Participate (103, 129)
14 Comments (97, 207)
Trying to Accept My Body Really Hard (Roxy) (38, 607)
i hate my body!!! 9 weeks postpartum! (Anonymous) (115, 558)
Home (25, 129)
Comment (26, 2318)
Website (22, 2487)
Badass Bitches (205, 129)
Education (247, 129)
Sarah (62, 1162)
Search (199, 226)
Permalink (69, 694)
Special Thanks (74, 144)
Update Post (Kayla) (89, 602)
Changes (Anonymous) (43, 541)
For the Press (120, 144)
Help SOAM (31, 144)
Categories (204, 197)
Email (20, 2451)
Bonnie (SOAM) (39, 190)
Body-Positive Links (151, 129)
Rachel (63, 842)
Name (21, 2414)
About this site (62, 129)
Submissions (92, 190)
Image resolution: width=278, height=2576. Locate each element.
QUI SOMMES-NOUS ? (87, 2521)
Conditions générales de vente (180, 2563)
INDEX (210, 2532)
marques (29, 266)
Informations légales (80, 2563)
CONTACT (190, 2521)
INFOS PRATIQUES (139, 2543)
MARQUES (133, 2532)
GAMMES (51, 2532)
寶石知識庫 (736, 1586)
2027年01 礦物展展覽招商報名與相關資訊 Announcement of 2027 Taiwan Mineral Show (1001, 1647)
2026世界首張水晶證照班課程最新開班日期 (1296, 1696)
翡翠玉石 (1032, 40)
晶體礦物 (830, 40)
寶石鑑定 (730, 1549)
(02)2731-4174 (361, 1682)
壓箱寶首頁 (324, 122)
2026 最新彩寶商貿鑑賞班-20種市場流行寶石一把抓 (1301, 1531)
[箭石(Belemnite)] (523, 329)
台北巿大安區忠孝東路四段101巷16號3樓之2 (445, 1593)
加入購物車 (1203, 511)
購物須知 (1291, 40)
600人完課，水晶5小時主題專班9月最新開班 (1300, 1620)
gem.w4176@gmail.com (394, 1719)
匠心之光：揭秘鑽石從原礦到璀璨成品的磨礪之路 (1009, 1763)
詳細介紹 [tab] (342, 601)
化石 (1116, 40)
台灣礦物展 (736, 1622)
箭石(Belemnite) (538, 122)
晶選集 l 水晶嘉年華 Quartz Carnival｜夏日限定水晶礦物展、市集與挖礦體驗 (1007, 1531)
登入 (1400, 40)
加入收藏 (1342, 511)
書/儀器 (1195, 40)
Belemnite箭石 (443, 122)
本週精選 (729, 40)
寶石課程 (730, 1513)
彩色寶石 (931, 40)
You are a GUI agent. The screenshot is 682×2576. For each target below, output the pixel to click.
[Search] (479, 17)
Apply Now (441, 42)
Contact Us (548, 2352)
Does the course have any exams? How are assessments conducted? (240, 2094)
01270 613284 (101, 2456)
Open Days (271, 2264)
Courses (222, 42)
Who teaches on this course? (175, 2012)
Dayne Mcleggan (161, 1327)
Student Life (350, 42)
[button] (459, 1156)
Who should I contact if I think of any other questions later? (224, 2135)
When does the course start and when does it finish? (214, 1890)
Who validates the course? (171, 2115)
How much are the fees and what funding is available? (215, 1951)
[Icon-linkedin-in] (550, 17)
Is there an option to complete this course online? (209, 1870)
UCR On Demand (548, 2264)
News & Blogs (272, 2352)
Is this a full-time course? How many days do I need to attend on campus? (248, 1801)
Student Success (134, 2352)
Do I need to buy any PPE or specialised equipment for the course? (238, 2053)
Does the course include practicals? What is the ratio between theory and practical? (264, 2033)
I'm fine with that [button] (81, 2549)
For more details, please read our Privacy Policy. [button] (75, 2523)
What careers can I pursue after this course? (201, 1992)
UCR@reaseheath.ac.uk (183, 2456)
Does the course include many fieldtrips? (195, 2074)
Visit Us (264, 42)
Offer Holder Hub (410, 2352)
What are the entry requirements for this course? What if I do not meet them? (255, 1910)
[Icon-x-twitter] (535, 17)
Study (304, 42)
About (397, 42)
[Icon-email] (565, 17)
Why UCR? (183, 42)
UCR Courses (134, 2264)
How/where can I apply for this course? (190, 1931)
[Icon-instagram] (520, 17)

-------

Assignment | Reproduce verbatim the lines above, from the line with "翡翠玉石 (1032, 40)" through the line with "Who should I".

Expected answer |
翡翠玉石 (1032, 40)
晶體礦物 (830, 40)
寶石鑑定 (730, 1549)
(02)2731-4174 (361, 1682)
壓箱寶首頁 (324, 122)
2026 最新彩寶商貿鑑賞班-20種市場流行寶石一把抓 (1301, 1531)
[箭石(Belemnite)] (523, 329)
台北巿大安區忠孝東路四段101巷16號3樓之2 (445, 1593)
加入購物車 (1203, 511)
購物須知 (1291, 40)
600人完課，水晶5小時主題專班9月最新開班 (1300, 1620)
gem.w4176@gmail.com (394, 1719)
匠心之光：揭秘鑽石從原礦到璀璨成品的磨礪之路 (1009, 1763)
詳細介紹 [tab] (342, 601)
化石 (1116, 40)
台灣礦物展 (736, 1622)
箭石(Belemnite) (538, 122)
晶選集 l 水晶嘉年華 Quartz Carnival｜夏日限定水晶礦物展、市集與挖礦體驗 (1007, 1531)
登入 (1400, 40)
加入收藏 (1342, 511)
書/儀器 (1195, 40)
Belemnite箭石 (443, 122)
本週精選 (729, 40)
寶石課程 (730, 1513)
彩色寶石 (931, 40)
You are a GUI agent. The screenshot is 682×2576. For each target below, output the pixel to click.
[Search] (479, 17)
Apply Now (441, 42)
Contact Us (548, 2352)
Does the course have any exams? How are assessments conducted? (240, 2094)
01270 613284 (101, 2456)
Open Days (271, 2264)
Courses (222, 42)
Who teaches on this course? (175, 2012)
Dayne Mcleggan (161, 1327)
Student Life (350, 42)
[button] (459, 1156)
Who should I contact if I think of any other questions later? (224, 2135)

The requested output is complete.